• _WHAT THE TASK ASKS_: If you see a picture in the data below, omit it and copy the rest exactly.

(Saved data entries)
#####
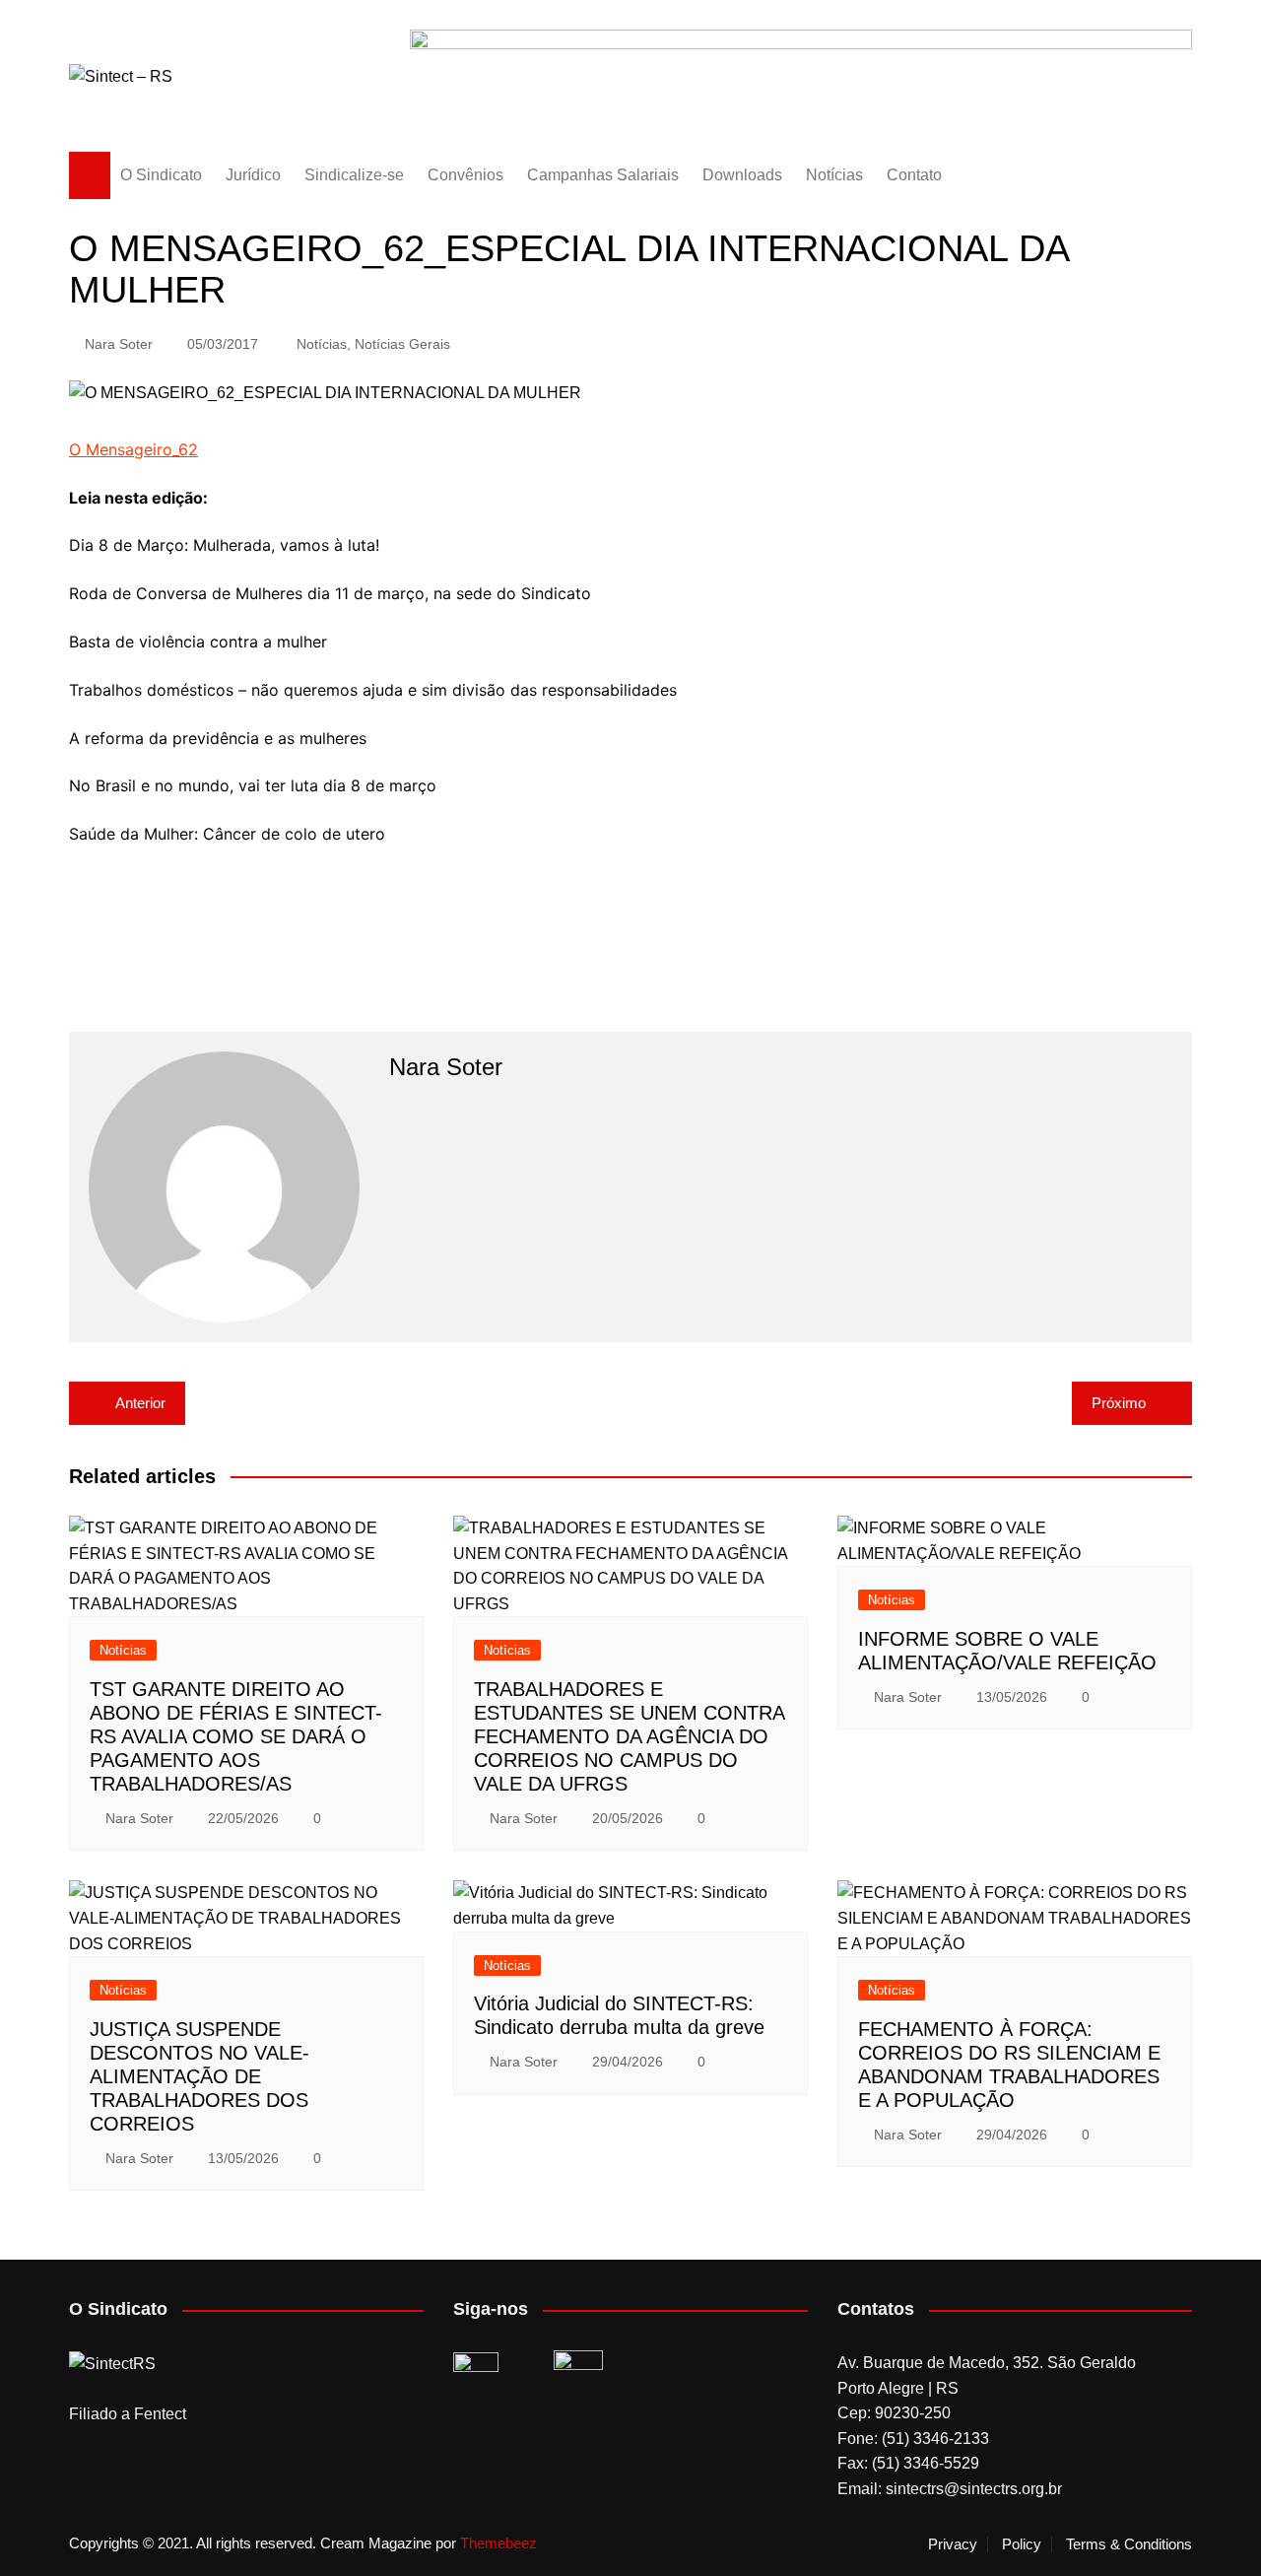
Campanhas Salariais (603, 175)
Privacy (952, 2544)
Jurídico (253, 175)
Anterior (140, 1402)
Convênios (465, 175)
#####
• _WRITTEN SOLUTION_:
Campanhas Salariais (603, 175)
Privacy (952, 2544)
Jurídico (253, 175)
Anterior (140, 1402)
Convênios (465, 175)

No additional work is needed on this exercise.